Any given week, there are oodles of cycling stories flying around in the news. So here’s a quick-hit summary of this week’s happenings, plus my own garbage opinions on each. Much like my gambling advice, these takes are for entertainment purposes only!
Peter Sagan’s Slovakia kit has barely gone into the laundry after he won his third consecutive world championships, but he’s already talking about 2018. Sagan said it’s possible he could win an unprecedented fourth rainbow jersey in Innsbruck, Austria. To do that, or win hilly spring classics, he admitted he’ll need to lose some weight. I smell a sponsorship opportunity for the always-savvy champ. The wacky European weight-loss companies will be all over Sagan in hopes of marketing their systems. He already starred in some cooking videos for Bora. If you’re channel-surfing late at night and see a smirking Slovak on the screen hocking special powders and freeze-dried foods in rainbow-striped packages, you know Sagan has cashed in — yet again!
Speaking of watching what you eat, Alberto Contador complained this week that the disqualification of his 2010 Tour de France and 2011 Giro d’Italia was “a huge injustice.” That was seven years ago, man! I’ve got a bone to pick with Alberto, but it has nothing to do with stripped grand tour titles or tainted beef. My grievance: He hid his singing talents from us for far too long. Imagine if he had belted out this little number atop the Vuelta al Pais Vasco podium, wearing a traditional Basque txapela! Eurovision 2018 is coming up in May. If Contador starts posting Strava rides from the Lisbon area, you can bet he’s preparing for a new kind of competition.
Back in the spring, I was handing out “Belgian guy” awards on a weekly basis. When I heard that Sport Vlaanderen director Walter Planckaert had banned his riders from sporting beards, I knew it was time for a comeback. Citing a need to preserve “the elegance of cycling” Planckaert drew a line in the sand. Classic Belgian guy move. It isn’t about the aesthetics, a potential electric shaver sponsor, or a secret obsession with the New York Yankees. Nope, this purely about draconian control, letting the riders know who’s boss. After all, the storied Belgian development team only won three major races in 2017. Those Sport Vlaanderen riders better watch out — if they don’t start winning soon, Walter might issue some more diktats. Red meat for breakfast!

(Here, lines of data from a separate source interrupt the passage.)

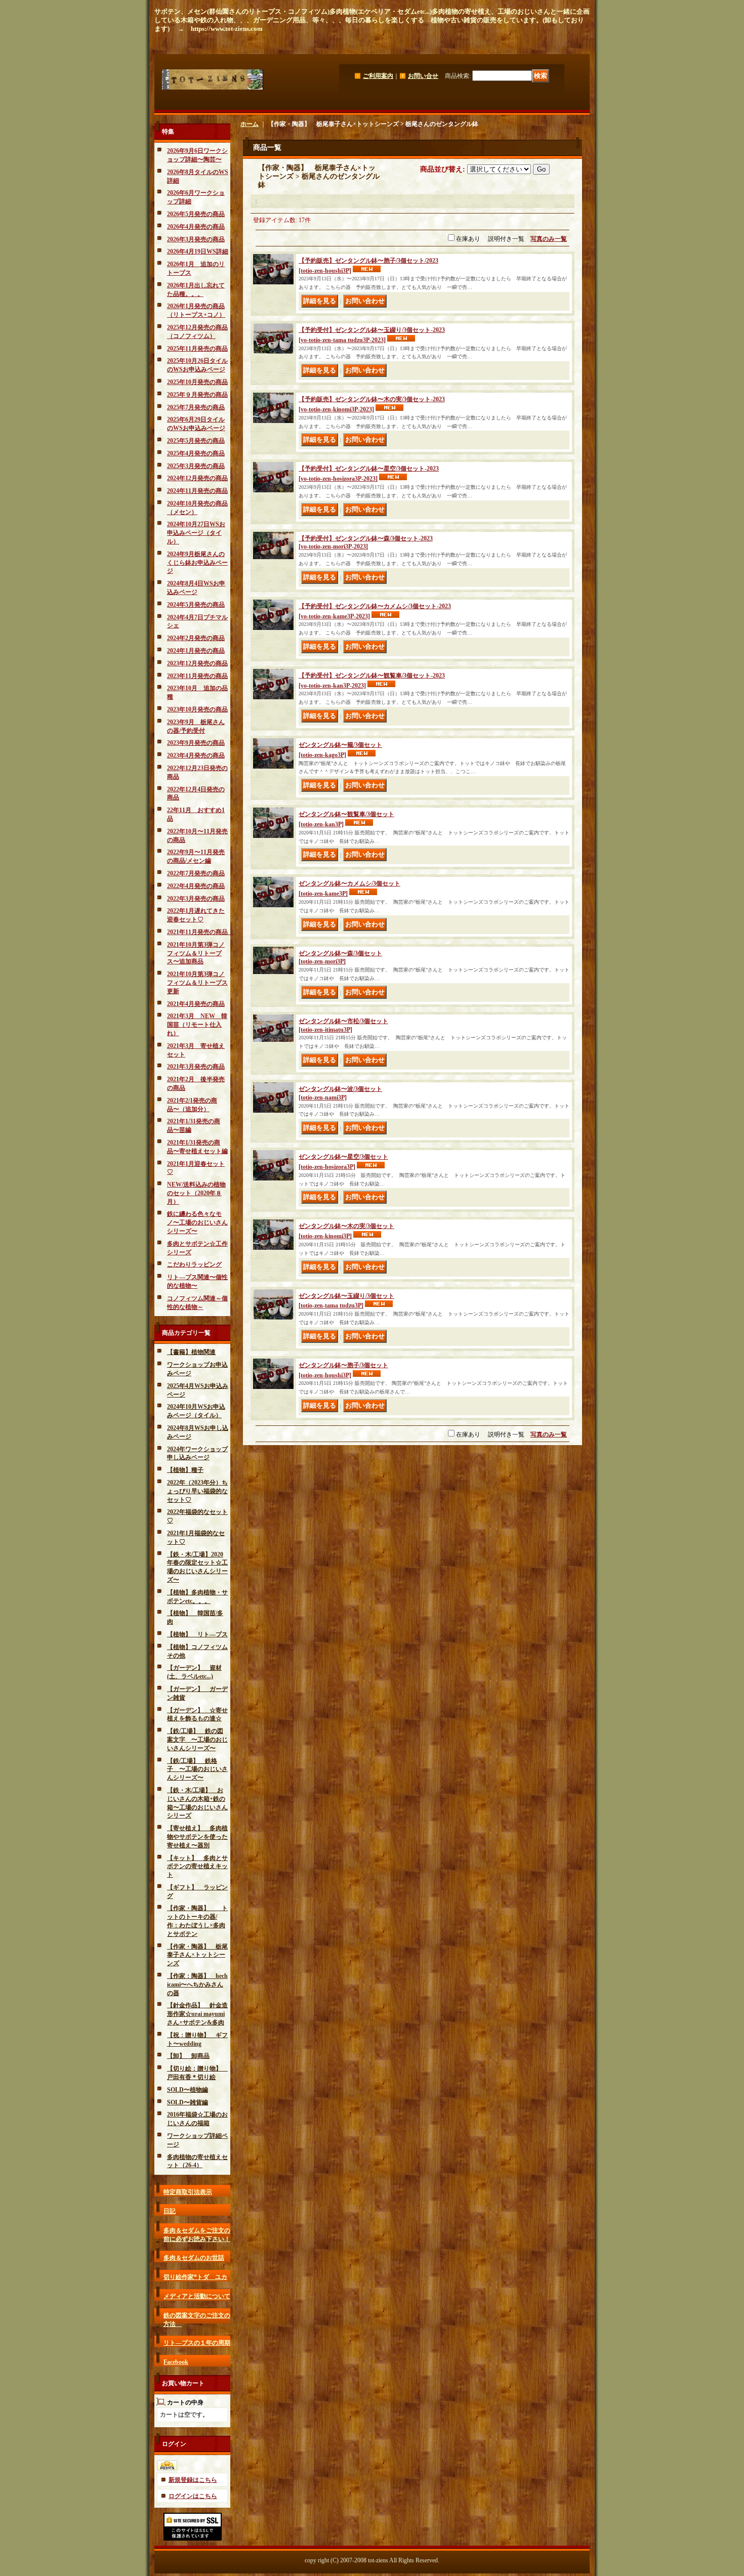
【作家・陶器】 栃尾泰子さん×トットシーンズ (197, 1955)
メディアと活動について (196, 2296)
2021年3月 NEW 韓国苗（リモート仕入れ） (197, 1024)
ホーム (249, 124)
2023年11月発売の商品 (197, 676)
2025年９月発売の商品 (197, 394)
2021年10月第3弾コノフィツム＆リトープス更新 (197, 982)
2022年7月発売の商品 (196, 873)
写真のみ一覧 (548, 238)
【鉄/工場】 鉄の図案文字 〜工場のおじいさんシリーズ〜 (197, 1739)
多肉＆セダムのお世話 (193, 2257)
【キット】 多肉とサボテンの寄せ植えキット (197, 1866)
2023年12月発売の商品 (197, 663)
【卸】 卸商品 (188, 2055)
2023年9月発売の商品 (196, 742)
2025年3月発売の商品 (196, 466)
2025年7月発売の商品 (196, 407)
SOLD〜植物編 (187, 2089)
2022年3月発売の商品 (196, 898)
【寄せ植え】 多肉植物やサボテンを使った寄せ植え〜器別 (197, 1837)
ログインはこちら (193, 2496)
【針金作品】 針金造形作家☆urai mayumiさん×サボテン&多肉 (197, 2014)
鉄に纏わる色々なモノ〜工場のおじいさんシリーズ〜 (197, 1222)
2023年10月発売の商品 (197, 709)
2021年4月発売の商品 (196, 1003)
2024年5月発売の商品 (196, 604)
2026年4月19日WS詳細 (197, 251)
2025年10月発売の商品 (197, 382)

Wool kits! Elegant steel bikes with downtube shifters! The guy won Tour of Flanders during the Ford administration, so he must know what he’s doing.

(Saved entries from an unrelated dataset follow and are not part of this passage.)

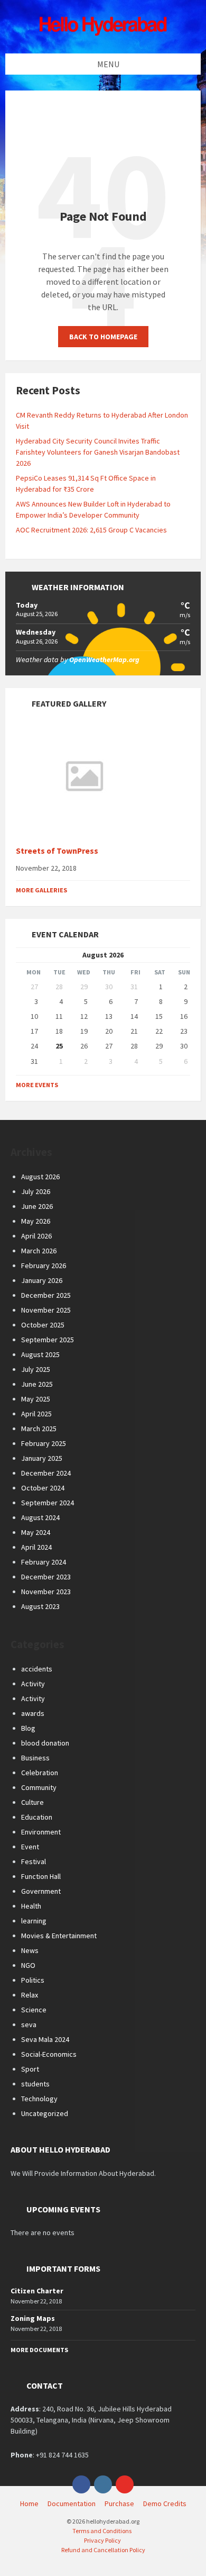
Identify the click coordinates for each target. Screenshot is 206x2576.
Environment (41, 1832)
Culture (32, 1802)
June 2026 (37, 1206)
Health (31, 1906)
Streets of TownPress (57, 851)
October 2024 (42, 1488)
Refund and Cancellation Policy (103, 2550)
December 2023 (46, 1576)
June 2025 (37, 1384)
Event (30, 1846)
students (35, 2084)
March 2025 (39, 1428)
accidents (36, 1669)
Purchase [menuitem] (119, 2503)
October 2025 (42, 1325)
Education (36, 1817)
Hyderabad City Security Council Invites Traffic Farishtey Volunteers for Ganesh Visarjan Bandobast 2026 (98, 452)
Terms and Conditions (102, 2531)
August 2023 (40, 1606)
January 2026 (41, 1280)
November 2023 (46, 1591)
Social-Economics (49, 2054)
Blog (28, 1728)
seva (28, 2024)
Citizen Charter (37, 2290)
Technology (39, 2098)
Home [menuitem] (29, 2503)
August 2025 (40, 1354)
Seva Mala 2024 (45, 2039)
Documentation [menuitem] (72, 2503)
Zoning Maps (33, 2318)
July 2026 (35, 1191)
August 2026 (40, 1176)
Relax (29, 1995)
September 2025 (47, 1339)
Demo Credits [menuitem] (164, 2503)
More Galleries (41, 890)
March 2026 (39, 1250)
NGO (28, 1965)
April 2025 (36, 1413)
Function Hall (41, 1876)
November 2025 (46, 1310)
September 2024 (47, 1502)
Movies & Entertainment (59, 1935)
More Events (37, 1085)
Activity (33, 1683)
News (30, 1950)
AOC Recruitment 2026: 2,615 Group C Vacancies (91, 530)
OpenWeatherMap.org (104, 659)
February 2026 (43, 1265)
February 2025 (43, 1443)
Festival (33, 1861)
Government (41, 1891)
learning (33, 1921)
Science (33, 2009)
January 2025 (41, 1458)
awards (32, 1713)
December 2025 (46, 1295)
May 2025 (35, 1399)
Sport (30, 2069)
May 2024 (35, 1532)
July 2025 (35, 1369)
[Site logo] (103, 33)
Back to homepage (103, 336)
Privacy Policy (102, 2540)
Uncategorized (44, 2113)
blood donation (45, 1743)
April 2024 (36, 1547)
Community (39, 1787)
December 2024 (46, 1473)
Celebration (39, 1772)
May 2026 (35, 1221)
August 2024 (40, 1517)
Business (35, 1757)
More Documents (39, 2350)
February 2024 (43, 1562)
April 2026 (36, 1236)
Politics (32, 1980)
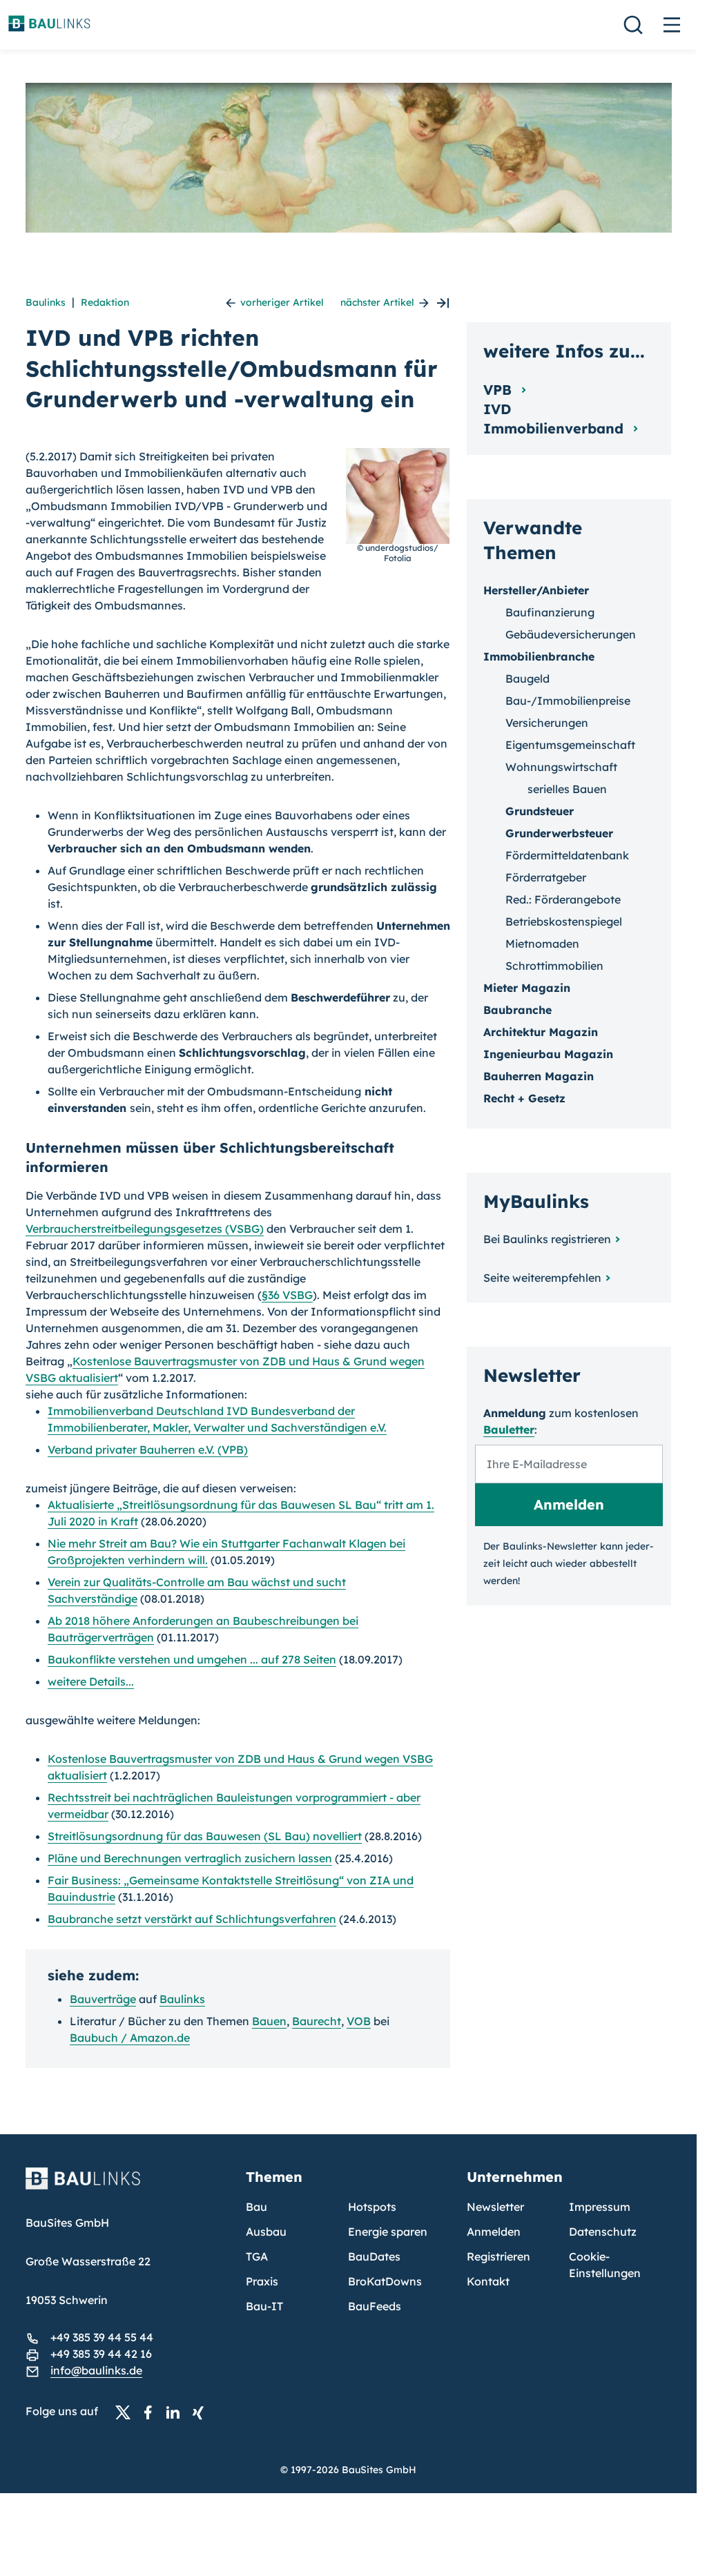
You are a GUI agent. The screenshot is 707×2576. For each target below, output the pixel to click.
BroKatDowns (385, 2281)
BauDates (374, 2256)
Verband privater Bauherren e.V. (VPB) (148, 1449)
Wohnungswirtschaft (561, 767)
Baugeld (527, 678)
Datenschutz (603, 2231)
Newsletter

In a story on Cycling Weekly, our faithful European reporter Gregor Brown wrote that Mario Cipollini is bored with bike racing these days. He criticized rival teams and riders for not taking the fight to dominant stars like Peter Sagan and Chris Froome. It’s hard to get mad at cycling’s most charismatic rider ever, but come on, Cipo, we need some constructive criticism here. It’s not so simple to just attack and isolate Sagan and Froome. Maybe we need other ways to stir up some cycling excitement, less racing-oriented approaches. Let’s put Cipollini in charge of designing race leaders’ jerseys. Perhaps he can give Sagan some hairstyle tips? (That buzz cut… Ouch!) And as always, tasteful nudes never go out of fashion.